The EMBO Systematic a secretory ER membranelims.labscout.com/labs/rapoport/data/publication/pdf/pub_327.pdf · protein environment of the secretory protein prepro-lactin, trapped

The Protein Bridge - globalfoodforums.com · Protein Selection • Protein concentration • Protein functionality desired • Protein fortification desired • Protein quality (PDCAAS)

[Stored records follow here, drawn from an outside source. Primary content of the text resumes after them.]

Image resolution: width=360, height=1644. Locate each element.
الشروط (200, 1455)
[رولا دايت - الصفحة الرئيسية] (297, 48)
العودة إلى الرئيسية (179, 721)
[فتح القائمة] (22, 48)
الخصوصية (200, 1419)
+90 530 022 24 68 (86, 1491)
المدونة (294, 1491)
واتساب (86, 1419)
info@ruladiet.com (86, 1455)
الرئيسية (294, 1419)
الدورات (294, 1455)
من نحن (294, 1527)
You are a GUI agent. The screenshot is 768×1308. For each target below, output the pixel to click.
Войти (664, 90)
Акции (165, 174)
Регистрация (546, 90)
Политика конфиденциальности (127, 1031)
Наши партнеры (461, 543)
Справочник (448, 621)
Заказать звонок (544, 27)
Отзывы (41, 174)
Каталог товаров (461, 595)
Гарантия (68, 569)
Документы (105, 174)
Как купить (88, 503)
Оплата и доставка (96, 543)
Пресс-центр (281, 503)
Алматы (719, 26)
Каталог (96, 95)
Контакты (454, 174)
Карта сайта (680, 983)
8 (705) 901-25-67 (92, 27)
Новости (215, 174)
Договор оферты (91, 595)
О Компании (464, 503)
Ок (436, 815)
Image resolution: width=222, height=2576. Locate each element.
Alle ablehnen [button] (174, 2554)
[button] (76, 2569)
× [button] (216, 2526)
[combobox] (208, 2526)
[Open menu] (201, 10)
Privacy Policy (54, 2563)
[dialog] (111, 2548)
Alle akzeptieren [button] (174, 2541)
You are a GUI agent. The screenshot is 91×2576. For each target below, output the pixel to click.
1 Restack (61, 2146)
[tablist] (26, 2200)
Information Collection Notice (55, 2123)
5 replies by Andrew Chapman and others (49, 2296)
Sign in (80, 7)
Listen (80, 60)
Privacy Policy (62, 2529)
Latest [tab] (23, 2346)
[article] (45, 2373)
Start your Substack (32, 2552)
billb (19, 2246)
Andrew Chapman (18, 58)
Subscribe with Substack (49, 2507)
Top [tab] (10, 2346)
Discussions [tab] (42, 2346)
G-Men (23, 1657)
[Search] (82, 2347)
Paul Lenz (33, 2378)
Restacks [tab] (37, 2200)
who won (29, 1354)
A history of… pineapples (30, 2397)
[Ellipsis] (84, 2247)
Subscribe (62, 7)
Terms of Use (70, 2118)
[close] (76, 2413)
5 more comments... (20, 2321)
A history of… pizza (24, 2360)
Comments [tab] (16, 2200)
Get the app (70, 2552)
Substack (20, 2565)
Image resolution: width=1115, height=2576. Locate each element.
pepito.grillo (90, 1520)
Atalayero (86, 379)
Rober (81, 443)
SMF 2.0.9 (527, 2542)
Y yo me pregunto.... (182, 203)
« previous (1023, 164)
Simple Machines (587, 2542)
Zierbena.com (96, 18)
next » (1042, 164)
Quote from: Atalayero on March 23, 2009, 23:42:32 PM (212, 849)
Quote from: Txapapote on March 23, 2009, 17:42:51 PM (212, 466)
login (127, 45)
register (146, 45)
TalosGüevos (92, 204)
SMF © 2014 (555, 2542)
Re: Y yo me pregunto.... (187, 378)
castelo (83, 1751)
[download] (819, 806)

ADVERTISEMENT “Diverse and ambitious environment at ... · extraction, Phree phospholipid removal, Impact protein precipitation plates, ˘ ˘ Clarity BioSolutions for synthetic

1.Oxygen-Binding Proteins 1a. Globins 1b. Hemerythrins 1c. Hemocyanins 2.Protein catalysis (PIMT) 1a. Drosophila PIMT 1a. Pombe PIMT Relationship between.

Comparative Proteomics Kit I: Protein Profiler Module · and with their environment. ... † DNA structure and function ... protein stain, and the other reagents used in this exercise.

Final Protein and Environment F&H Infographics

Dynamics of a protein and its surrounding environment: A ...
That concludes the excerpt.